▶ Work required
From the records below, print exactly the lines starting at the one containing "This screenshot has height=503, width=1901." and ending at the one containing "The height and width of the screenshot is (741, 1433).", ends included, and nothing else.

--

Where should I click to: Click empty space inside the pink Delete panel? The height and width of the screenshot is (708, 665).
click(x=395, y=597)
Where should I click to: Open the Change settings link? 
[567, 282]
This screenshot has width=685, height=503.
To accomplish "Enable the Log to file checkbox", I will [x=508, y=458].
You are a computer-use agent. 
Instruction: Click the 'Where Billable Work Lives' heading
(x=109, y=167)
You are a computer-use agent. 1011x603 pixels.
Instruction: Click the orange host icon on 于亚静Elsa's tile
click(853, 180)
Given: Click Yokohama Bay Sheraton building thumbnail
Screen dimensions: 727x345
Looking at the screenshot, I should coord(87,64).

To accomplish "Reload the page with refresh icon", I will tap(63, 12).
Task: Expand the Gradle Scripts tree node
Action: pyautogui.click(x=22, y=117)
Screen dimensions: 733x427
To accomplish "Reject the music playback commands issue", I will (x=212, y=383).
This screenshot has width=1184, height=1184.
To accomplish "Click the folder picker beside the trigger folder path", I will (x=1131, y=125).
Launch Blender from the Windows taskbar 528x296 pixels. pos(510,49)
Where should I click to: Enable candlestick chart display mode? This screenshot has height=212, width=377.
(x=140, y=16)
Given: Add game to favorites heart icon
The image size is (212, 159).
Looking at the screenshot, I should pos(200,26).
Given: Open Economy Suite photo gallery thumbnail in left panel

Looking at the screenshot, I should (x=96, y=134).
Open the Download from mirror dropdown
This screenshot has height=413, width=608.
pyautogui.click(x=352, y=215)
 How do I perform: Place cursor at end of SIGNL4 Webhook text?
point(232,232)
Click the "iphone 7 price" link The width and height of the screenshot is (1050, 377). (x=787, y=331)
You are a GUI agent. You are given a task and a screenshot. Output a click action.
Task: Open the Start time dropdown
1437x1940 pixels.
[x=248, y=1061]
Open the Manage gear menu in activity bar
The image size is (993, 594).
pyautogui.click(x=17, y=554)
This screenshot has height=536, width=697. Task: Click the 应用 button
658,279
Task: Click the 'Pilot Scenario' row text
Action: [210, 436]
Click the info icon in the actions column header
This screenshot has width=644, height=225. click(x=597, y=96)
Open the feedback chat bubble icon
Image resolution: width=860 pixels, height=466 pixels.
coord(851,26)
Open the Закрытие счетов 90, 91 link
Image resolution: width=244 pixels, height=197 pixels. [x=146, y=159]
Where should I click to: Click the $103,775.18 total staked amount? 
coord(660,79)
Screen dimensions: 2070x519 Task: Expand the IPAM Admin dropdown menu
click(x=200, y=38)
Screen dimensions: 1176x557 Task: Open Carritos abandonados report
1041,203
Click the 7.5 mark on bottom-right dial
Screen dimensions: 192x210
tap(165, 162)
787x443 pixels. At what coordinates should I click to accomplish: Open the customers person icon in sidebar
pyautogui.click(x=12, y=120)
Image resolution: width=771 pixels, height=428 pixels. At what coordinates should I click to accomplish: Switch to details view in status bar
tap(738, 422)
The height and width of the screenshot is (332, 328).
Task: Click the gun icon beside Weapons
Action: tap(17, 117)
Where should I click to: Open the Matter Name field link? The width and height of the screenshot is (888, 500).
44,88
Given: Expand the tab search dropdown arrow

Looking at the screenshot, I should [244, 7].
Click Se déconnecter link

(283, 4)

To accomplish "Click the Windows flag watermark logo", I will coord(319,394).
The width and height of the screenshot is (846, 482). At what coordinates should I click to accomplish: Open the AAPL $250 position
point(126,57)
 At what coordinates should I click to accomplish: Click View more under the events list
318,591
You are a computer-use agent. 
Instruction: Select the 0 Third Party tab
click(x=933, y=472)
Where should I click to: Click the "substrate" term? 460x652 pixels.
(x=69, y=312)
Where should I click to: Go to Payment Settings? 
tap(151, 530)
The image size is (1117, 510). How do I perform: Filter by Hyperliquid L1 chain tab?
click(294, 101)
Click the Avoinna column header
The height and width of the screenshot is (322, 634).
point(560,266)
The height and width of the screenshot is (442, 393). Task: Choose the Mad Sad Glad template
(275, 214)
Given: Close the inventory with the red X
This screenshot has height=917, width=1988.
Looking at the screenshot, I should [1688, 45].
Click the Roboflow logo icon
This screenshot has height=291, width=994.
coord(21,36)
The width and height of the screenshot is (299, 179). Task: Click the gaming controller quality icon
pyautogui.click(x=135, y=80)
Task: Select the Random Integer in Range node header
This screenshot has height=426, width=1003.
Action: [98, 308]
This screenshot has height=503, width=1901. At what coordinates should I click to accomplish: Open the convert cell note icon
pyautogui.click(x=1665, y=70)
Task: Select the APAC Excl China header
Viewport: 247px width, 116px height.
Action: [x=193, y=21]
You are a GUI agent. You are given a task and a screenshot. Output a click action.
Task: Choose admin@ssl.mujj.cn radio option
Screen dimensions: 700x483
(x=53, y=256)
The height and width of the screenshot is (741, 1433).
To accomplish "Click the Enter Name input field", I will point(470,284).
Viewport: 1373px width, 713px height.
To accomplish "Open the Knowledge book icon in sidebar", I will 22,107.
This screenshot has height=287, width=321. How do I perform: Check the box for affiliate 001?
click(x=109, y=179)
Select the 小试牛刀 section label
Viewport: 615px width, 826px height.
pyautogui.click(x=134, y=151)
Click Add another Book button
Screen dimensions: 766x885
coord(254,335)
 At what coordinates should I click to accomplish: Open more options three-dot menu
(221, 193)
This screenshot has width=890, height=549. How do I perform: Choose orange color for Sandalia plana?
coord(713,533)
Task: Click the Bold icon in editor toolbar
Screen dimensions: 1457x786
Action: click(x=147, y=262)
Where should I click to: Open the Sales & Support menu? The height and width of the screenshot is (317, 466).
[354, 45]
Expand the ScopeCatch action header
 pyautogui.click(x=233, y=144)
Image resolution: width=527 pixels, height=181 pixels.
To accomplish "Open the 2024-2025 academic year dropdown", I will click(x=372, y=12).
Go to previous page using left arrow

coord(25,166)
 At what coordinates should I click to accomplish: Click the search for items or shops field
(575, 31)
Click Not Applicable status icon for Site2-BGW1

--

▶ Exercise output
This screenshot has height=503, width=1901. At what coordinates should I click to accomplish: Open the convert cell note icon
pyautogui.click(x=1665, y=70)
Task: Select the APAC Excl China header
Viewport: 247px width, 116px height.
Action: [x=193, y=21]
You are a GUI agent. You are given a task and a screenshot. Output a click action.
Task: Choose admin@ssl.mujj.cn radio option
Screen dimensions: 700x483
(x=53, y=256)
The height and width of the screenshot is (741, 1433).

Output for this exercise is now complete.